Dataset
◆ ◆ ◆ ◆ ◆

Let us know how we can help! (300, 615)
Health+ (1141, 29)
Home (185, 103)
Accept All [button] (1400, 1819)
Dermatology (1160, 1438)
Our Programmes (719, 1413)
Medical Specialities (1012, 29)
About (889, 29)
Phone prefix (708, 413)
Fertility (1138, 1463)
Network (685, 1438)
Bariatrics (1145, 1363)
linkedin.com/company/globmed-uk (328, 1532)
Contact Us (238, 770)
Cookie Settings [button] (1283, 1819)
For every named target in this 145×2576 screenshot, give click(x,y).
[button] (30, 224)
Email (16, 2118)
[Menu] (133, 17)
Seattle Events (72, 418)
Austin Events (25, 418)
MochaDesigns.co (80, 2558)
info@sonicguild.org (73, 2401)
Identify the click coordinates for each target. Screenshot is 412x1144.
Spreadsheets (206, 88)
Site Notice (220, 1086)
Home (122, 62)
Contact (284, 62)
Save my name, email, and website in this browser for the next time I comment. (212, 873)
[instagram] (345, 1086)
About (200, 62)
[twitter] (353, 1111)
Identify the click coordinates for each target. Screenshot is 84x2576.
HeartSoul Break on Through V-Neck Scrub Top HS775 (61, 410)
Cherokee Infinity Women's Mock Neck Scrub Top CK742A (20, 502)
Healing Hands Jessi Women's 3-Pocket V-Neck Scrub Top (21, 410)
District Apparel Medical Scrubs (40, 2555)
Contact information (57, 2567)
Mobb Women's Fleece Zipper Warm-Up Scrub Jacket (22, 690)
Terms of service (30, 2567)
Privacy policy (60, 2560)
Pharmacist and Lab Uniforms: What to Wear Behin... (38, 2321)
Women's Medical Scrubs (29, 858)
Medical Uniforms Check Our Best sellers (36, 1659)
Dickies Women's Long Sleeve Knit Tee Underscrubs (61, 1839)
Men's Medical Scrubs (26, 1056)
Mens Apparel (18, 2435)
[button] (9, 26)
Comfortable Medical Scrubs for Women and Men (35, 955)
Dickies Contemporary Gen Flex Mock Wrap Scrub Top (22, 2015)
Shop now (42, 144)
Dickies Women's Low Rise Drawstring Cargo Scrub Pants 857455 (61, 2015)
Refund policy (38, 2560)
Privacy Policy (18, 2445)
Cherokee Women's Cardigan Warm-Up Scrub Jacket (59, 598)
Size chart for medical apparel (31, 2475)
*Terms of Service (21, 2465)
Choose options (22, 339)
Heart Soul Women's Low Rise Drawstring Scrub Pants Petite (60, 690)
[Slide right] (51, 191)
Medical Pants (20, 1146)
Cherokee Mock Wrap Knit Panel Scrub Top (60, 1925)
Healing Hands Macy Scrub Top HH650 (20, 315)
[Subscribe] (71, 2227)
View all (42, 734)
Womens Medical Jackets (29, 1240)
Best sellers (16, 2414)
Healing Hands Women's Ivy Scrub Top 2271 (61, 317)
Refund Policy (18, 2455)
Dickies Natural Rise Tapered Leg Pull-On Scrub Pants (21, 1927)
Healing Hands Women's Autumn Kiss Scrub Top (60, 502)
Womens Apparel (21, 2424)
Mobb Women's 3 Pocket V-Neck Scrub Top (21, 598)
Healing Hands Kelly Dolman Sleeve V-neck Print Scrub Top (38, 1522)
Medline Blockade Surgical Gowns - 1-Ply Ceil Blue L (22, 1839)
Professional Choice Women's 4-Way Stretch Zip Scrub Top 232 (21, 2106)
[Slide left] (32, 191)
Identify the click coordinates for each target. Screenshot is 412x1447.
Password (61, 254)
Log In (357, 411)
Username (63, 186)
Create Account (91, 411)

◆ ◆ ◆ ◆ ◆

What this task involves
Output the data once more, exactly as it appears above.

Task solution
Let us know how we can help! (300, 615)
Health+ (1141, 29)
Home (185, 103)
Accept All [button] (1400, 1819)
Dermatology (1160, 1438)
Our Programmes (719, 1413)
Medical Specialities (1012, 29)
About (889, 29)
Phone prefix (708, 413)
Fertility (1138, 1463)
Network (685, 1438)
Bariatrics (1145, 1363)
linkedin.com/company/globmed-uk (328, 1532)
Contact Us (238, 770)
Cookie Settings [button] (1283, 1819)
For every named target in this 145×2576 screenshot, give click(x,y).
[button] (30, 224)
Email (16, 2118)
[Menu] (133, 17)
Seattle Events (72, 418)
Austin Events (25, 418)
MochaDesigns.co (80, 2558)
info@sonicguild.org (73, 2401)
Identify the click coordinates for each target. Screenshot is 412x1144.
Spreadsheets (206, 88)
Site Notice (220, 1086)
Home (122, 62)
Contact (284, 62)
Save my name, email, and website in this browser for the next time I comment. (212, 873)
[instagram] (345, 1086)
About (200, 62)
[twitter] (353, 1111)
Identify the click coordinates for each target. Screenshot is 84x2576.
HeartSoul Break on Through V-Neck Scrub Top HS775 (61, 410)
Cherokee Infinity Women's Mock Neck Scrub Top CK742A (20, 502)
Healing Hands Jessi Women's 3-Pocket V-Neck Scrub Top (21, 410)
District Apparel Medical Scrubs (40, 2555)
Contact information (57, 2567)
Mobb Women's Fleece Zipper Warm-Up Scrub Jacket (22, 690)
Terms of service (30, 2567)
Privacy policy (60, 2560)
Pharmacist and Lab Uniforms: What to Wear Behin... (38, 2321)
Women's Medical Scrubs (29, 858)
Medical Uniforms Check Our Best sellers (36, 1659)
Dickies Women's Long Sleeve Knit Tee Underscrubs (61, 1839)
Men's Medical Scrubs (26, 1056)
Mens Apparel (18, 2435)
[button] (9, 26)
Comfortable Medical Scrubs for Women and Men (35, 955)
Dickies Contemporary Gen Flex Mock Wrap Scrub Top (22, 2015)
Shop now (42, 144)
Dickies Women's Low Rise Drawstring Cargo Scrub Pants 857455 (61, 2015)
Refund policy (38, 2560)
Privacy Policy (18, 2445)
Cherokee Women's Cardigan Warm-Up Scrub Jacket (59, 598)
Size chart for medical apparel (31, 2475)
*Terms of Service (21, 2465)
Choose options (22, 339)
Heart Soul Women's Low Rise Drawstring Scrub Pants Petite (60, 690)
[Slide right] (51, 191)
Medical Pants (20, 1146)
Cherokee Mock Wrap Knit Panel Scrub Top (60, 1925)
Healing Hands Macy Scrub Top HH650 (20, 315)
[Subscribe] (71, 2227)
View all (42, 734)
Womens Medical Jackets (29, 1240)
Best sellers (16, 2414)
Healing Hands Women's Ivy Scrub Top 2271 (61, 317)
Refund Policy (18, 2455)
Dickies Natural Rise Tapered Leg Pull-On Scrub Pants (21, 1927)
Healing Hands Women's Autumn Kiss Scrub Top (60, 502)
Womens Apparel (21, 2424)
Mobb Women's 3 Pocket V-Neck Scrub Top (21, 598)
Healing Hands Kelly Dolman Sleeve V-neck Print Scrub Top (38, 1522)
Medline Blockade Surgical Gowns - 1-Ply Ceil Blue L (22, 1839)
Professional Choice Women's 4-Way Stretch Zip Scrub Top 232 (21, 2106)
[Slide left] (32, 191)
Identify the click coordinates for each target. Screenshot is 412x1447.
Password (61, 254)
Log In (357, 411)
Username (63, 186)
Create Account (91, 411)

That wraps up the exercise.